Objective 1:
Answer these questions about the repack patch message:
(a) What does repack do when run on a partially cloned repository?
(b) What argument does the new --filter option take?
(c) What is the final goal of this feature?

Text block:
****************************************

[PATCH 2/2] repack: add --filter=<filter-spec> option

[Date Prev][Date Next][Thread Prev][Thread Next][Date Index][Thread Index]

 



From: John Cai <johncai86@xxxxxxxxx>

Currently, repack does not work with partial clones. When repack is run
on a partially cloned repository, it grabs all missing objects from
promisor remotes. This also means that when gc is run for repository
maintenance on a partially cloned repository, it will end up getting
missing objects, which is not what we want.

In order to make repack work with partial clone, teach repack a new
option --filter, which takes a <filter-spec> argument. repack will skip
any objects that are matched by <filter-spec> similar to how the clone
command will skip fetching certain objects.

The final goal of this feature, is to be able to store objects on a
server other than the regular git server itself.

****************************************

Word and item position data
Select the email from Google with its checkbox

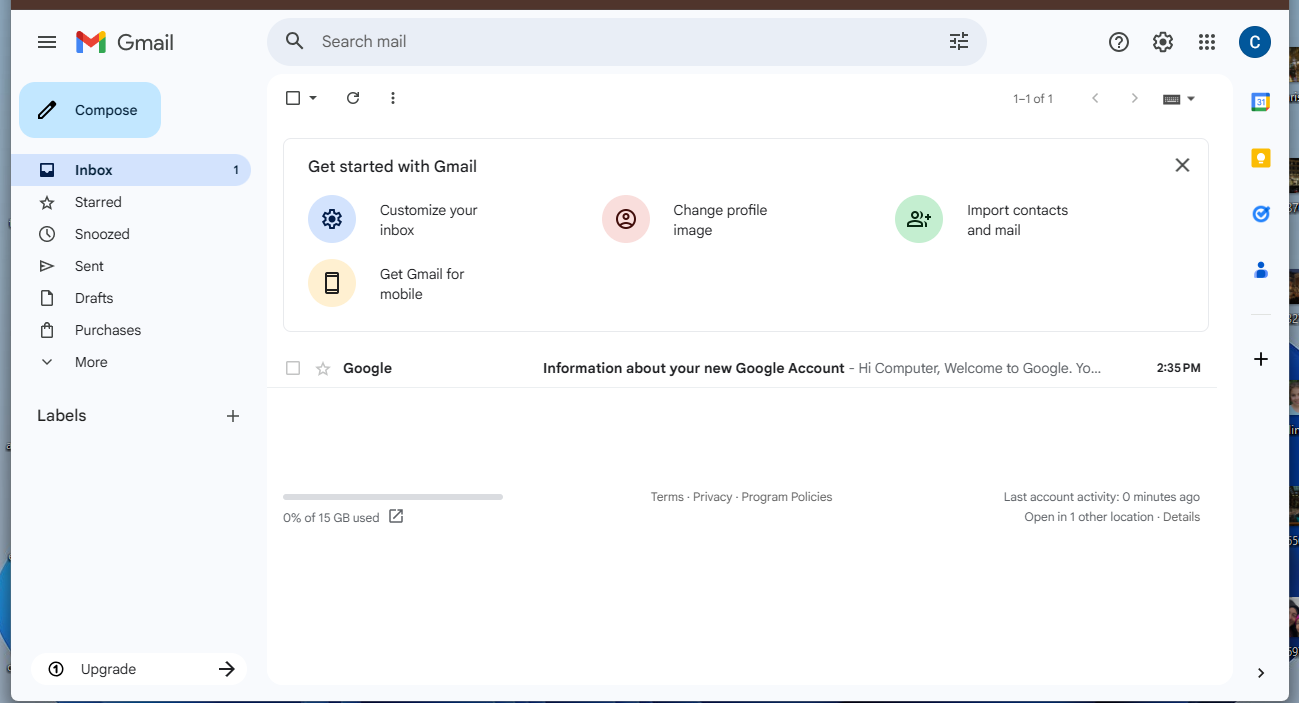tap(293, 368)
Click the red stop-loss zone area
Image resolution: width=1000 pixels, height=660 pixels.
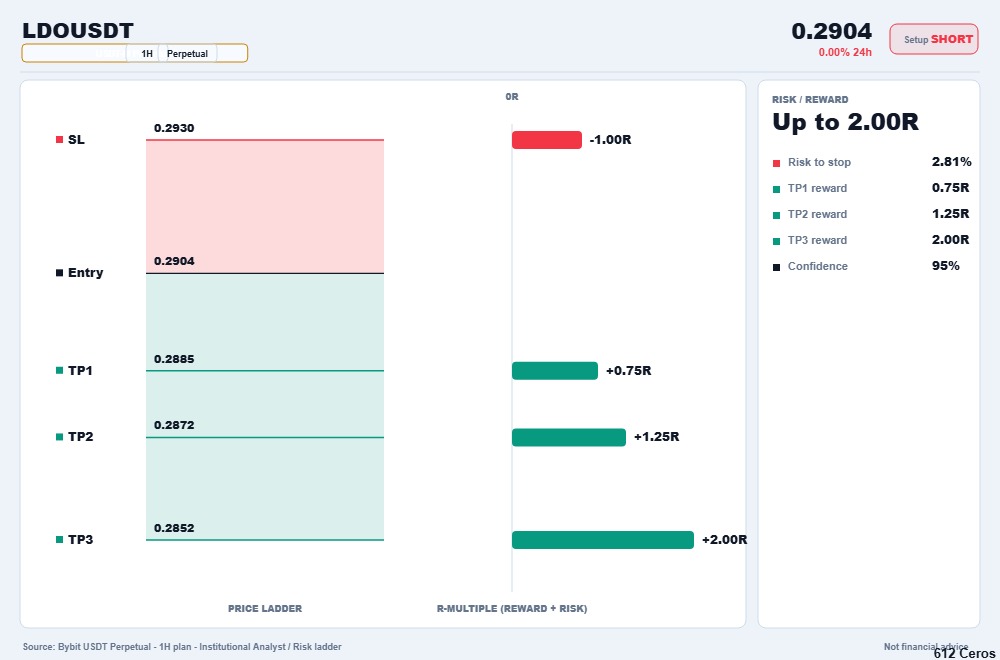click(x=265, y=207)
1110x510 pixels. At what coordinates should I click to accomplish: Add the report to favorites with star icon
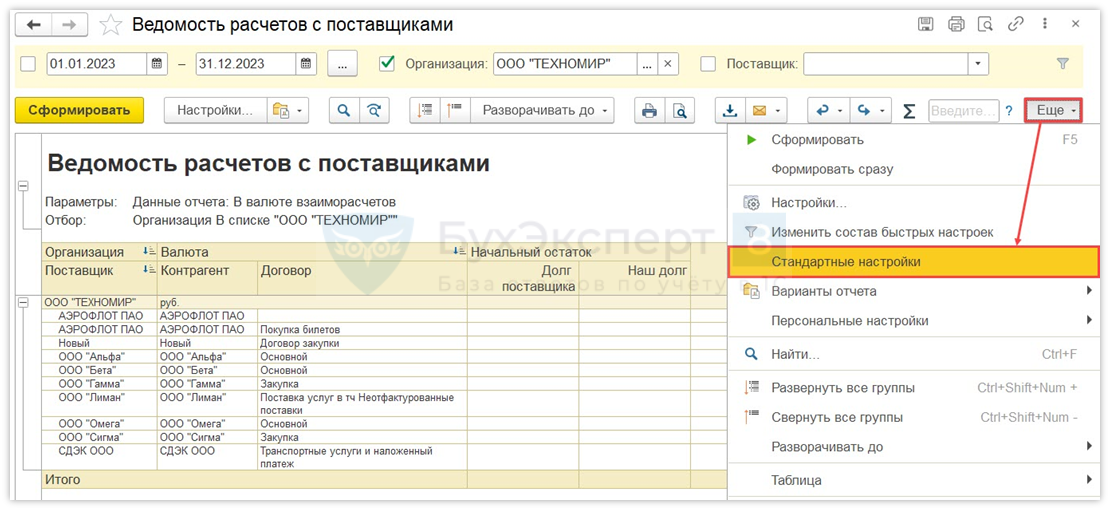pos(111,25)
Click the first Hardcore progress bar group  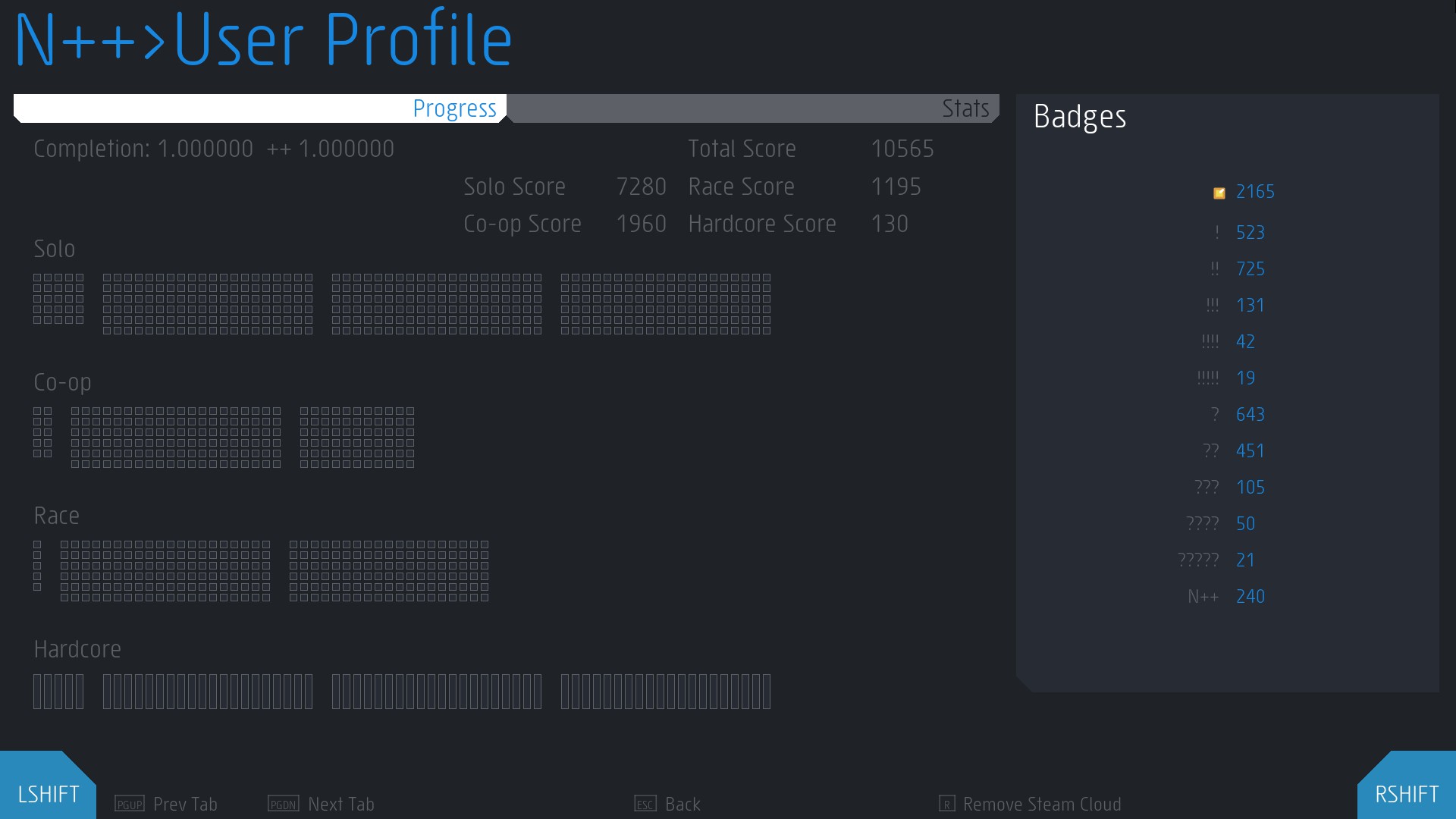pyautogui.click(x=58, y=692)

****************************************

Objective 2: Pull out every line of the listing above that contains the word "with".

Correct response 1:
(a) It grabs all missing objects from promisor remotes.
(b) It takes a <filter-spec> argument.
(c) To be able to store objects on a server other than the regular git server itself.

Correct response 2:
Select the email from Google with its checkbox
1110x510 pixels. At what coordinates should I click to accomplish: Add the report to favorites with star icon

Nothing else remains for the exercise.